> [THE REQUEST]
Quote the forum thread below word for word, from "The first query" to "your precious help.".

> [DOCUMENT TEXT]
━━━━

Hi Maxime,
Yes GDS is still installed. A nother approach would be for each node, assoicated a network componentID and the number of nodes associated to this Component. Do you think that would be possible to do that ?
Best regards
Hi Maxime,
Yes GDS is still installed. A nother approach would be for each node, assoicated a network componentID and the number of nodes associated to this Component. Do you think that would be possible to do that ?
Best regards
I'm sorry but I already put you the two ways on a previous message and both requests are working on my local database and I use the same labels and properties as yours
I don't know what to try anymore, maybe create a completely new database and retry. It was working on your database and now it doesn't...
The first query works but not for a large dataset. I will continue to seach why the second approach doesn't work. Anyway, I would like to thank you very much for your precious help.
I will keep you posted if I find a solution ;-)
Hi Maxime,
Good news, I found the source if the issue : It was my csv headers who were not correct.

━━━━

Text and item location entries
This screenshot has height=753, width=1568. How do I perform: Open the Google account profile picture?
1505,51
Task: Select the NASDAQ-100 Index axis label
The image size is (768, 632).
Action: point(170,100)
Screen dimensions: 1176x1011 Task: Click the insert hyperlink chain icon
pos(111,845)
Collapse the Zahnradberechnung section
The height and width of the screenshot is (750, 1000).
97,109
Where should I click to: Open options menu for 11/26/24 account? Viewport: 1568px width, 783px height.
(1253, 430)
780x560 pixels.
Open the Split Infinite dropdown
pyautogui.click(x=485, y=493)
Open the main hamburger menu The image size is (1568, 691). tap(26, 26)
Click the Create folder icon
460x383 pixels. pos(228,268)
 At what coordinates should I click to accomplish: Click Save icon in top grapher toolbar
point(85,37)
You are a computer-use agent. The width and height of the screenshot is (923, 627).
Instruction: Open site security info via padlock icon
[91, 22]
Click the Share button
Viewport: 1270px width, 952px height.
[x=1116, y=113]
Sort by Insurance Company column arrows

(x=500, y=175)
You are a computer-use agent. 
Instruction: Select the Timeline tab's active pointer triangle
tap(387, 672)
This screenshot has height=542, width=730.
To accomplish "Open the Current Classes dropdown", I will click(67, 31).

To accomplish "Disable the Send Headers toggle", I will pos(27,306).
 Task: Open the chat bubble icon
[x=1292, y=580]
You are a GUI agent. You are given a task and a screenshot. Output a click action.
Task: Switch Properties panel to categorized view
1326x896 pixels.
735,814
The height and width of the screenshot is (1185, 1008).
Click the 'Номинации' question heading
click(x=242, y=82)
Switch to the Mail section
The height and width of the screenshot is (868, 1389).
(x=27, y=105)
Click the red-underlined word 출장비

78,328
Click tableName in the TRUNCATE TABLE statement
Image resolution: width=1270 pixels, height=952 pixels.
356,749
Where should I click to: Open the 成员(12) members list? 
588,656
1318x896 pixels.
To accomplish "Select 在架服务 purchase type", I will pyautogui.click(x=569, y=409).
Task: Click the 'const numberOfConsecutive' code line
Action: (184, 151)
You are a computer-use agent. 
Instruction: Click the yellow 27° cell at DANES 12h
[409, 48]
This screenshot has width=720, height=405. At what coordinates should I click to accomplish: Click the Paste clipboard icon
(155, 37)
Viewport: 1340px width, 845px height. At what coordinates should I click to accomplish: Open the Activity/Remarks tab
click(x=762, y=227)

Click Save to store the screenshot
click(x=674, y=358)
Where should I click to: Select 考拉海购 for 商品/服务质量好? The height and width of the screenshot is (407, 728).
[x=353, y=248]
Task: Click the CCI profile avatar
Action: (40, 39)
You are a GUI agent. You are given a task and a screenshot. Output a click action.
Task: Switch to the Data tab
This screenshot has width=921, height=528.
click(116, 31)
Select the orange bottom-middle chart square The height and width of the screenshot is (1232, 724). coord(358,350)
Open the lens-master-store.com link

━━━━

> [THE RESPONSE]
The first query works but not for a large dataset. I will continue to seach why the second approach doesn't work. Anyway, I would like to thank you very much for your precious help.